Since everyone is on the topic of synthetic blends, let's see if someone can answer these questions. Let's consider an oil manufacturer makes a blend that is 95% dino and 5% syn. Is there a specific manufacturing process to create this blend or are the oils just added together and "blended"? If the later is the case, what is the difference in buying, let's say, one quart of Mobil 1 5W-30 synthetic and one quart of Castrol dino oil 5W-30 and making a 50/50 blend? Or if you prefer, use oil from the same manufacturer.
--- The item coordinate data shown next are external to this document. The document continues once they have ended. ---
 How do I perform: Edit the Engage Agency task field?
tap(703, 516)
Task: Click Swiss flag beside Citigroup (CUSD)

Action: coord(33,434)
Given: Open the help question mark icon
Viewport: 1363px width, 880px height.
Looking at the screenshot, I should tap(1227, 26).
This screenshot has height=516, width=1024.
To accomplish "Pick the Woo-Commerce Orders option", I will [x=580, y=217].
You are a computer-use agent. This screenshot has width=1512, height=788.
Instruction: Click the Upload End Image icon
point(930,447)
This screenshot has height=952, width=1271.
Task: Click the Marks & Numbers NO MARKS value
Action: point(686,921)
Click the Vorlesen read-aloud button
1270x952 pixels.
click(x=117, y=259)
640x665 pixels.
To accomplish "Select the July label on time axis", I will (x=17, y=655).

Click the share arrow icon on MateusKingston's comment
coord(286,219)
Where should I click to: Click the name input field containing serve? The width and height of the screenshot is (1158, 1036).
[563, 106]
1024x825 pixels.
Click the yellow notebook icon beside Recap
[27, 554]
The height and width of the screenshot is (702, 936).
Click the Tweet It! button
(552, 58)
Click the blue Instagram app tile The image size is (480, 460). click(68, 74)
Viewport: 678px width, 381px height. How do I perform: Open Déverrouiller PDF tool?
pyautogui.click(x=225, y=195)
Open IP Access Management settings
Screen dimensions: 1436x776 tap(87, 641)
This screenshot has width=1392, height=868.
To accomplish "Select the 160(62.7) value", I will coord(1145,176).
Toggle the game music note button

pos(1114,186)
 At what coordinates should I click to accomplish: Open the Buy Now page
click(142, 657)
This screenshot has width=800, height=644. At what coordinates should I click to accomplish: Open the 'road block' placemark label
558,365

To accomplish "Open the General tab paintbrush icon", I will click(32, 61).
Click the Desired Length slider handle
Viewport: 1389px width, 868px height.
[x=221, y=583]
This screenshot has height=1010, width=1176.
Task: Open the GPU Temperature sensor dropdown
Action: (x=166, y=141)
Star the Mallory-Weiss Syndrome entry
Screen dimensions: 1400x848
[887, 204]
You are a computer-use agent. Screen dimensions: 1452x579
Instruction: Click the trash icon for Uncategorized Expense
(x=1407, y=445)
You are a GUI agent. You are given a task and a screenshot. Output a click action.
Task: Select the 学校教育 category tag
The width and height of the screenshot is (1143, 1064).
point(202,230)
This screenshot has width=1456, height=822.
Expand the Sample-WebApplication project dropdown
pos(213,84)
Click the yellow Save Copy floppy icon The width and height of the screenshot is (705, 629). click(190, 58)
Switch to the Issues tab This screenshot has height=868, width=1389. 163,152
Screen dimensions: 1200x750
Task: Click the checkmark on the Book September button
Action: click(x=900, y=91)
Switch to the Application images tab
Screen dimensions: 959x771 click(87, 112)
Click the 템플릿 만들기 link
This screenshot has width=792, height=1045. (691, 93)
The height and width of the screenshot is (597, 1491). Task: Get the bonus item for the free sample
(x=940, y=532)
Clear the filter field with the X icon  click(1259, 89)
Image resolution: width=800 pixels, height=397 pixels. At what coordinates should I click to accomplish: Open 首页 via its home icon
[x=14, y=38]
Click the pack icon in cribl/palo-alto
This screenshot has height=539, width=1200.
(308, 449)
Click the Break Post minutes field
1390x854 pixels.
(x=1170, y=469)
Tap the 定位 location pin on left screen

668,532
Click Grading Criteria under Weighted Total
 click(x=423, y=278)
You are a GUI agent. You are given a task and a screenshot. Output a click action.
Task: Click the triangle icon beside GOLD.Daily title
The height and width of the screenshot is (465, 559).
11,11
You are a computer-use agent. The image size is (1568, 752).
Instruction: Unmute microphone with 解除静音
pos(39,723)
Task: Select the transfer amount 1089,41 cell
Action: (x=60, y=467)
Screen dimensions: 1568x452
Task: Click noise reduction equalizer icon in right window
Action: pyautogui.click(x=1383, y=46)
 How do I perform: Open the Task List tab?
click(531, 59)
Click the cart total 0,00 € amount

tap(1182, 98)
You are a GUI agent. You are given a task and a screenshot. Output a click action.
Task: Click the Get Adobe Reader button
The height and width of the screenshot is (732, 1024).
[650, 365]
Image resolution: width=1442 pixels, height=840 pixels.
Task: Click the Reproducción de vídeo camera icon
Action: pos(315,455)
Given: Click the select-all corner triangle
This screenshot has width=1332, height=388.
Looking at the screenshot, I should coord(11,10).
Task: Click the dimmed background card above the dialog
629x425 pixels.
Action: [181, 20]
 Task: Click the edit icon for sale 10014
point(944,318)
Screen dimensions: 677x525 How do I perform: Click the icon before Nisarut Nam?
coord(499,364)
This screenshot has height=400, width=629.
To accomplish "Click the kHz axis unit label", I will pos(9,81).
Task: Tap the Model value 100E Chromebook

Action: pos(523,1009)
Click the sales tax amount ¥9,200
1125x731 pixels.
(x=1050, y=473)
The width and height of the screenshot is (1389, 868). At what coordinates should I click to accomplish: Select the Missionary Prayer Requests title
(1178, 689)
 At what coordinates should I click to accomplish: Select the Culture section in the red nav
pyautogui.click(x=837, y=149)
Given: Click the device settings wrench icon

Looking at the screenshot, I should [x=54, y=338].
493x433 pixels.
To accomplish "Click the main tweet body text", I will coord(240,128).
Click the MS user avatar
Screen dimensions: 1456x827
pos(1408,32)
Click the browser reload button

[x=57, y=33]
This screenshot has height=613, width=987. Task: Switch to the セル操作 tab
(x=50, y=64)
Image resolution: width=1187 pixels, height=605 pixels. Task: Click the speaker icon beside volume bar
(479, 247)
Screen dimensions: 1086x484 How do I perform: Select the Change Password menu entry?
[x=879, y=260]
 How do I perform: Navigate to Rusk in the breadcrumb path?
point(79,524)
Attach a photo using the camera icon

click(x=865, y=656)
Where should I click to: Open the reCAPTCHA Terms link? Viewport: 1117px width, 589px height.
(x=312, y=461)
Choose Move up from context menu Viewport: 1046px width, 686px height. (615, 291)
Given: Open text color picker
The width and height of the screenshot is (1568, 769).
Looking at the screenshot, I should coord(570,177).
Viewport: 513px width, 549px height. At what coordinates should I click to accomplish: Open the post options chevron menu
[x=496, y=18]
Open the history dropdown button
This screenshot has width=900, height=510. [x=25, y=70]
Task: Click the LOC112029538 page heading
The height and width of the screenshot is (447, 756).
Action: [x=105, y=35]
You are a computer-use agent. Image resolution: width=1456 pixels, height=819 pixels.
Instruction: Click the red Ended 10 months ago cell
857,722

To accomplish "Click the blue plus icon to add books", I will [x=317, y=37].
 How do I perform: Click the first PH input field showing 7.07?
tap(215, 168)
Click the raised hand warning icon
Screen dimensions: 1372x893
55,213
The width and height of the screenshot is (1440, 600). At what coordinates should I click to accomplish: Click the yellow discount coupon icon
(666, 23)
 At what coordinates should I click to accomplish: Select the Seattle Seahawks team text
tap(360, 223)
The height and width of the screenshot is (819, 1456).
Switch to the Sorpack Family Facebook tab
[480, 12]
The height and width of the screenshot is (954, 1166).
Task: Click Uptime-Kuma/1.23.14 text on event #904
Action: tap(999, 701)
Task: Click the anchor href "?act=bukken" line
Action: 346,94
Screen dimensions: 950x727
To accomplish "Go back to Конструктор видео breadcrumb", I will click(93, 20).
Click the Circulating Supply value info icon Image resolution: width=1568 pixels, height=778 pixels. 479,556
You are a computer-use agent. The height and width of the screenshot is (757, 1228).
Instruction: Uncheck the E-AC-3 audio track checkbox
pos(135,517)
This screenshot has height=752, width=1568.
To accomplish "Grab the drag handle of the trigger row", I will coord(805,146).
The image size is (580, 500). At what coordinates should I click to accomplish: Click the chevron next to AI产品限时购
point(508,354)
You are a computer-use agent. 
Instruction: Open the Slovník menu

I have always heard you should not add synthetic to regular oil and vice versa, but, if the oil is "blended" in a similar fashion, what would it matter?
This is the Mercury Blend.
http://www.mercurypartsexpress.com/us/synthetic-blend-mercruiser-engine-oil-p86.html
Doug
I have always been told QuickSilver = Mercury for oil. I wonder if this is the exact same oil as the QuickSilver.
I was in Boaters World today. They have this synthetic oil, and, believe it or not it was less expensive than the regular. Plus, 10% off for purchases over $70.